begin DATA LINES
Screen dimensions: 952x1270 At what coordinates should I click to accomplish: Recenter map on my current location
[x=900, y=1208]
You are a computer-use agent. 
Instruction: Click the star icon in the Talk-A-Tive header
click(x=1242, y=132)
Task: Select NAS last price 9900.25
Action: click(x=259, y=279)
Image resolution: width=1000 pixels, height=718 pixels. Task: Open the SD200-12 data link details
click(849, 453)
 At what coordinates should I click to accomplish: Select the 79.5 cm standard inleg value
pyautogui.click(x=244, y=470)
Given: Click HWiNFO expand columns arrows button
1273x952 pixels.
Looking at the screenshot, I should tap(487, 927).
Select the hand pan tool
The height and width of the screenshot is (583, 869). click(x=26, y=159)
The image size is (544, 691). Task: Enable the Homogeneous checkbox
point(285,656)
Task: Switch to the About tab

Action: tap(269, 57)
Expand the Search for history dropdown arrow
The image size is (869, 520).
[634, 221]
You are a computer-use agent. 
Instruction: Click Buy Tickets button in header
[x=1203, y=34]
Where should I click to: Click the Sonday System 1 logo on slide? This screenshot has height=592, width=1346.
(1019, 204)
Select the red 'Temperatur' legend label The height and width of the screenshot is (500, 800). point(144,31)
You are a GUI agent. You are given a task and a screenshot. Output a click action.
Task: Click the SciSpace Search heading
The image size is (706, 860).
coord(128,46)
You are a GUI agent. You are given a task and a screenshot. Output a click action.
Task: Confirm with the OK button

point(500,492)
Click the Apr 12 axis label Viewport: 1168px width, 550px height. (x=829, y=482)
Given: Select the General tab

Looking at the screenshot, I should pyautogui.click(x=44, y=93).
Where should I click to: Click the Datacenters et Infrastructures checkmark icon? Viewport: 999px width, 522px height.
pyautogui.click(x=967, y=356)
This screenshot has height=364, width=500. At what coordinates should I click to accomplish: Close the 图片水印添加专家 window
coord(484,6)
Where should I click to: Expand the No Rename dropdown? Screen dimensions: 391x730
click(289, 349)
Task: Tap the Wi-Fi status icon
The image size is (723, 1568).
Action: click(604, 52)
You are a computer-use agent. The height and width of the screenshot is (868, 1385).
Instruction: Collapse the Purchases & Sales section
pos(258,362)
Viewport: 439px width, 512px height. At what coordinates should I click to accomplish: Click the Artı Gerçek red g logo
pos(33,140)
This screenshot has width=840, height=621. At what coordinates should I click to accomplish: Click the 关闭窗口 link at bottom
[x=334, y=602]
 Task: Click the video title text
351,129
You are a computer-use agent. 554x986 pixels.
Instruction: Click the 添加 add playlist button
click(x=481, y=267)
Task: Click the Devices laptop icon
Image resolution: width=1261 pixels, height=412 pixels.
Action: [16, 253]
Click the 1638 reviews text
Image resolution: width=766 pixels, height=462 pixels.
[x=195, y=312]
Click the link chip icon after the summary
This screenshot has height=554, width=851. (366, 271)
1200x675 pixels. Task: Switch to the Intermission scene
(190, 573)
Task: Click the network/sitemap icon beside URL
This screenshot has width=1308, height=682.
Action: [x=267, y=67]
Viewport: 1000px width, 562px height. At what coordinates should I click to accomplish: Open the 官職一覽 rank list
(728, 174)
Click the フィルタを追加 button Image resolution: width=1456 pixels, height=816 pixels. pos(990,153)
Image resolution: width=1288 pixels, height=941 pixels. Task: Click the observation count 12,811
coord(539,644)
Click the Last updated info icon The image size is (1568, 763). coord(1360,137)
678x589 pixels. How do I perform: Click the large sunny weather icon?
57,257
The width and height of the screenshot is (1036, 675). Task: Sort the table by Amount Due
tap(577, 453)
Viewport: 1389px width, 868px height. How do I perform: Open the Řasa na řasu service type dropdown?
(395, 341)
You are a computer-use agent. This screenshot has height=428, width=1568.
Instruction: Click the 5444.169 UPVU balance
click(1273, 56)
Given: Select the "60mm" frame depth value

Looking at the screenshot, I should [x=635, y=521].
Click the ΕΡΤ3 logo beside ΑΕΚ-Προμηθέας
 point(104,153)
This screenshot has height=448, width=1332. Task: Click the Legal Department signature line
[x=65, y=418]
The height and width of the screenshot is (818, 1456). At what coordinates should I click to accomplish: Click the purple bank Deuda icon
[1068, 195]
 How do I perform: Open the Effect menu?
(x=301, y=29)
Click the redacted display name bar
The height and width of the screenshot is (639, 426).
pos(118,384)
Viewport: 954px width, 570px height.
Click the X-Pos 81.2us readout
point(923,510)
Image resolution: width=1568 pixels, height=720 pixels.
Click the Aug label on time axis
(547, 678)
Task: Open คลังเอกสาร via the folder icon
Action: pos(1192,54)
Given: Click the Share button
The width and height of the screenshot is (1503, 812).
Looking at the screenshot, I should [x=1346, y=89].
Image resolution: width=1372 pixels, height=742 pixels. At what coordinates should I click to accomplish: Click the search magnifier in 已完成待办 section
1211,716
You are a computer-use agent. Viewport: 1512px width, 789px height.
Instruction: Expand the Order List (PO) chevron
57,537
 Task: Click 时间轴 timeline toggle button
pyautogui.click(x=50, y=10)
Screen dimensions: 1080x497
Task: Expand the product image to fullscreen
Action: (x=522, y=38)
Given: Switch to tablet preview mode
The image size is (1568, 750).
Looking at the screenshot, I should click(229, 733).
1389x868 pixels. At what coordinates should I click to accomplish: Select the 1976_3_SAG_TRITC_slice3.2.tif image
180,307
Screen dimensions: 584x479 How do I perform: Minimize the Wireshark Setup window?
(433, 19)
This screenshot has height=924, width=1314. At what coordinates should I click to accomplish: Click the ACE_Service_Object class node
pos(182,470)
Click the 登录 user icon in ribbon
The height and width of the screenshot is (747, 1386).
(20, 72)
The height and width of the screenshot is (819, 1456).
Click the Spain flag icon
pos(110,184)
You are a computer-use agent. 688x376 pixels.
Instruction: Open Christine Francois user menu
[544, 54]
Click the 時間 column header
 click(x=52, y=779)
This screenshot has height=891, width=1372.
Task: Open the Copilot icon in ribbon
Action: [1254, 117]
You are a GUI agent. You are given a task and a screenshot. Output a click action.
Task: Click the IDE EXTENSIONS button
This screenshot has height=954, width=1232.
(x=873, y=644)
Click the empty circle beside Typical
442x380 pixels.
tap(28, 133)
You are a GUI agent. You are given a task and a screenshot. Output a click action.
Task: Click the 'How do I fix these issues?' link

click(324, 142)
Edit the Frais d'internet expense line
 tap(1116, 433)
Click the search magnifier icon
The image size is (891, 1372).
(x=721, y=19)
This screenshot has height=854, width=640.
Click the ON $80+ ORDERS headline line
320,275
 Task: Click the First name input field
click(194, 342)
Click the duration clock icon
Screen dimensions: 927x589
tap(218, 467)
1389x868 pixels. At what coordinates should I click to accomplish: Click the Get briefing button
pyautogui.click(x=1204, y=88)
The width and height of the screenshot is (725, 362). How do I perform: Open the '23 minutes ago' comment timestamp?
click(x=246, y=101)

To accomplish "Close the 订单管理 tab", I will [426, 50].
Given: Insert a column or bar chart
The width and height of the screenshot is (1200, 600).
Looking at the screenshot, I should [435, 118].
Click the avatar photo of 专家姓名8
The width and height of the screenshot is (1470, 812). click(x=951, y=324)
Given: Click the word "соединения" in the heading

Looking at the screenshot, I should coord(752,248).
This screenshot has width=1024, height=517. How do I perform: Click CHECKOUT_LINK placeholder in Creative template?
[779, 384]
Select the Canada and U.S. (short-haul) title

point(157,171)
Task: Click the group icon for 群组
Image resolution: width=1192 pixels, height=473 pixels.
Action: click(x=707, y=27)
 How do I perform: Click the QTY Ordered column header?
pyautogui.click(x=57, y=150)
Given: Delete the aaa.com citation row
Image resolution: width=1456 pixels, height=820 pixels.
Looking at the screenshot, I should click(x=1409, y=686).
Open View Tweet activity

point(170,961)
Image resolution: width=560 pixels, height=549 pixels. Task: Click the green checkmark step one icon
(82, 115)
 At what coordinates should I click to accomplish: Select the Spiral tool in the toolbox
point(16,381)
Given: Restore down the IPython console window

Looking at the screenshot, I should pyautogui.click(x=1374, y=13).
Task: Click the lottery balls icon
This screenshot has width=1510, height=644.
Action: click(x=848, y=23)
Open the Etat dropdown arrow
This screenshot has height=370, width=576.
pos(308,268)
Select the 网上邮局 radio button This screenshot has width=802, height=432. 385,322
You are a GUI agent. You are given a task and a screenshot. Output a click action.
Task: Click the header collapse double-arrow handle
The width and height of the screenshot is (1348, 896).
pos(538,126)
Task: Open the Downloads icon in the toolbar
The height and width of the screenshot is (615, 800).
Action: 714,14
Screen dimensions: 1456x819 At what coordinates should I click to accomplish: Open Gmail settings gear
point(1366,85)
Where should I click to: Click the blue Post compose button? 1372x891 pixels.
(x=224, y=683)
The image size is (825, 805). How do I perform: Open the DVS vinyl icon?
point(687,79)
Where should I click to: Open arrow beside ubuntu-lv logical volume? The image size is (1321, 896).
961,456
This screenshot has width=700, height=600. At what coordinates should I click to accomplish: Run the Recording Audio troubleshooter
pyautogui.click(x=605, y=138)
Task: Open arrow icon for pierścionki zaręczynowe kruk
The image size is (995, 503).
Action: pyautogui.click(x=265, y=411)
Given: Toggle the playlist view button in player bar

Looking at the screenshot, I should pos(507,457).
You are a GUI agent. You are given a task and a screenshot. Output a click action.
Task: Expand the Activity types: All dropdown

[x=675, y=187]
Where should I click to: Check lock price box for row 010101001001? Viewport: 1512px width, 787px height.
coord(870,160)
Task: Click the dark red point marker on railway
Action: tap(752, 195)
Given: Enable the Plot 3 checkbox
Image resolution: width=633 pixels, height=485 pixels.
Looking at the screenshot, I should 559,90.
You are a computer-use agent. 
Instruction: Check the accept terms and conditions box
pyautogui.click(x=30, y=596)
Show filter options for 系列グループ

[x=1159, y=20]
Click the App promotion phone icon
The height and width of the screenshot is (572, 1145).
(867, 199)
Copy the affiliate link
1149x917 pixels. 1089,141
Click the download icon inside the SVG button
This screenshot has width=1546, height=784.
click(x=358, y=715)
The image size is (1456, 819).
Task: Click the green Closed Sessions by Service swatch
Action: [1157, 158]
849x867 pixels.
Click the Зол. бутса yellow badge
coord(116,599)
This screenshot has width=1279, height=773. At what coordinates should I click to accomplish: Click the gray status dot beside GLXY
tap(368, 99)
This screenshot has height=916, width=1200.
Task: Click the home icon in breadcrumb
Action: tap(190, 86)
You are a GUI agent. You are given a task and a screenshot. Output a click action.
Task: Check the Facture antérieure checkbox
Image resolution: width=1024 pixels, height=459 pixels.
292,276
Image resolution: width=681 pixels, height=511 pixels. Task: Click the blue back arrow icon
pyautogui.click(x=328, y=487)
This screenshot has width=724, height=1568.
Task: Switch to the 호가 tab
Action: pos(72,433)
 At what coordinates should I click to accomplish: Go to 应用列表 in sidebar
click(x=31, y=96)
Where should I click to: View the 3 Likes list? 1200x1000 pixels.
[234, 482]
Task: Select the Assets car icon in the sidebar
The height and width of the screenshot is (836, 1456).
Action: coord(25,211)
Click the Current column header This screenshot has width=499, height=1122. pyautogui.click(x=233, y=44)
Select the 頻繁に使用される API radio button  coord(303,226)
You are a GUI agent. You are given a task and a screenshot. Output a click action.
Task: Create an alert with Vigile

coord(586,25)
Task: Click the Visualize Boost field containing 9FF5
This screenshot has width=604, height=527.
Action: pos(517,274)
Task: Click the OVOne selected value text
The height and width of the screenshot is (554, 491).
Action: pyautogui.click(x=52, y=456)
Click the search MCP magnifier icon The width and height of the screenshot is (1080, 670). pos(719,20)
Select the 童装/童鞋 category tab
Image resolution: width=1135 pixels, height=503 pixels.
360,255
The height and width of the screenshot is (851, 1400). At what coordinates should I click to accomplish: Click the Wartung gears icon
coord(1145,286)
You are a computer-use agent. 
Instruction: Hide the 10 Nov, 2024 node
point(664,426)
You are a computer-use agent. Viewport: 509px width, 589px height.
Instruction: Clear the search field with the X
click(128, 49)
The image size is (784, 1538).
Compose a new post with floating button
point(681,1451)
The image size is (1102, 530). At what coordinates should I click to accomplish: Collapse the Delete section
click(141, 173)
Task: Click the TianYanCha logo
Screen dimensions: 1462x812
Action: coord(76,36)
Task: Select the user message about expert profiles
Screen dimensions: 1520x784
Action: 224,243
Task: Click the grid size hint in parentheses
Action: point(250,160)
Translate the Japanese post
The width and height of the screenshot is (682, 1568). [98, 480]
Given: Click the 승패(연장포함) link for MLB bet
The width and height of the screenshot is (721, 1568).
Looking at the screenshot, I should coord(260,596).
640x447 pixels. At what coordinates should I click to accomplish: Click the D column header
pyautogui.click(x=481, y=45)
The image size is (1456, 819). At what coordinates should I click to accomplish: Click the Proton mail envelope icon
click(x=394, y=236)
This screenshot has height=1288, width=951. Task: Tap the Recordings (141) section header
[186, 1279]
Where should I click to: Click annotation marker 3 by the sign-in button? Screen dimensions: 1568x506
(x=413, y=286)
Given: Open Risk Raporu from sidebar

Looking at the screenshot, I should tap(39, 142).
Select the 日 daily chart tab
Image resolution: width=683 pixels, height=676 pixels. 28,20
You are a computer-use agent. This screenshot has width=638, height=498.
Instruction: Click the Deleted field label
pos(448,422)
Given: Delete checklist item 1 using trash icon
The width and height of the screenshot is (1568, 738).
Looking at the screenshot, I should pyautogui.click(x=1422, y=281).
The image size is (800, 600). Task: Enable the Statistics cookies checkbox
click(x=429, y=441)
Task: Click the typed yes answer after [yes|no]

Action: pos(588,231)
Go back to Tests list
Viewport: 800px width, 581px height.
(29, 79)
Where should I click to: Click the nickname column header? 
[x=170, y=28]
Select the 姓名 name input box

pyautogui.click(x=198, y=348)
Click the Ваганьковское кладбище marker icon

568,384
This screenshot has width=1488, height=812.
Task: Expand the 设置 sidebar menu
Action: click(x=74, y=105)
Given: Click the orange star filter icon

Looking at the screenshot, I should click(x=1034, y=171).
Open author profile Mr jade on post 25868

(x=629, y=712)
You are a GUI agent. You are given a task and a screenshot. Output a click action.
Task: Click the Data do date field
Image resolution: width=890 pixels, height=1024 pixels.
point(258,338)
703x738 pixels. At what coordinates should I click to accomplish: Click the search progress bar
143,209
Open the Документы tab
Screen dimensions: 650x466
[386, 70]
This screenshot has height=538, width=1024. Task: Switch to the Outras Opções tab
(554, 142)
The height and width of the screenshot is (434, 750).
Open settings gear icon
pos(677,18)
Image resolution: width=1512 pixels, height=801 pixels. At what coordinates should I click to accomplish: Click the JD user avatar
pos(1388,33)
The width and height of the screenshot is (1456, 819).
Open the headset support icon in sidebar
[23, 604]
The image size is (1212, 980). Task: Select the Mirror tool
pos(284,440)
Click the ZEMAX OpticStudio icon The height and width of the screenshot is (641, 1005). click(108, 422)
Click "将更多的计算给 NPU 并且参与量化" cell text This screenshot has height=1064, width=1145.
end DATA LINES
> **WHAT IS BEING ASKED**
Take the part of the data that opens with the line containing "Where should I click to: Click the blue" and closes with the line containing "Looking at the screenshot, I should pos(507,457).". Reproduce only those lines, swapping "playlist" for "queue" and leaving everything else unchanged.

> **SOLUTION BELOW**
Where should I click to: Click the blue Post compose button? 1372x891 pixels.
(x=224, y=683)
The image size is (825, 805). How do I perform: Open the DVS vinyl icon?
point(687,79)
Where should I click to: Open arrow beside ubuntu-lv logical volume? The image size is (1321, 896).
961,456
This screenshot has width=700, height=600. At what coordinates should I click to accomplish: Run the Recording Audio troubleshooter
pyautogui.click(x=605, y=138)
Task: Open arrow icon for pierścionki zaręczynowe kruk
The image size is (995, 503).
Action: pyautogui.click(x=265, y=411)
Given: Toggle the queue view button in player bar

Looking at the screenshot, I should pos(507,457).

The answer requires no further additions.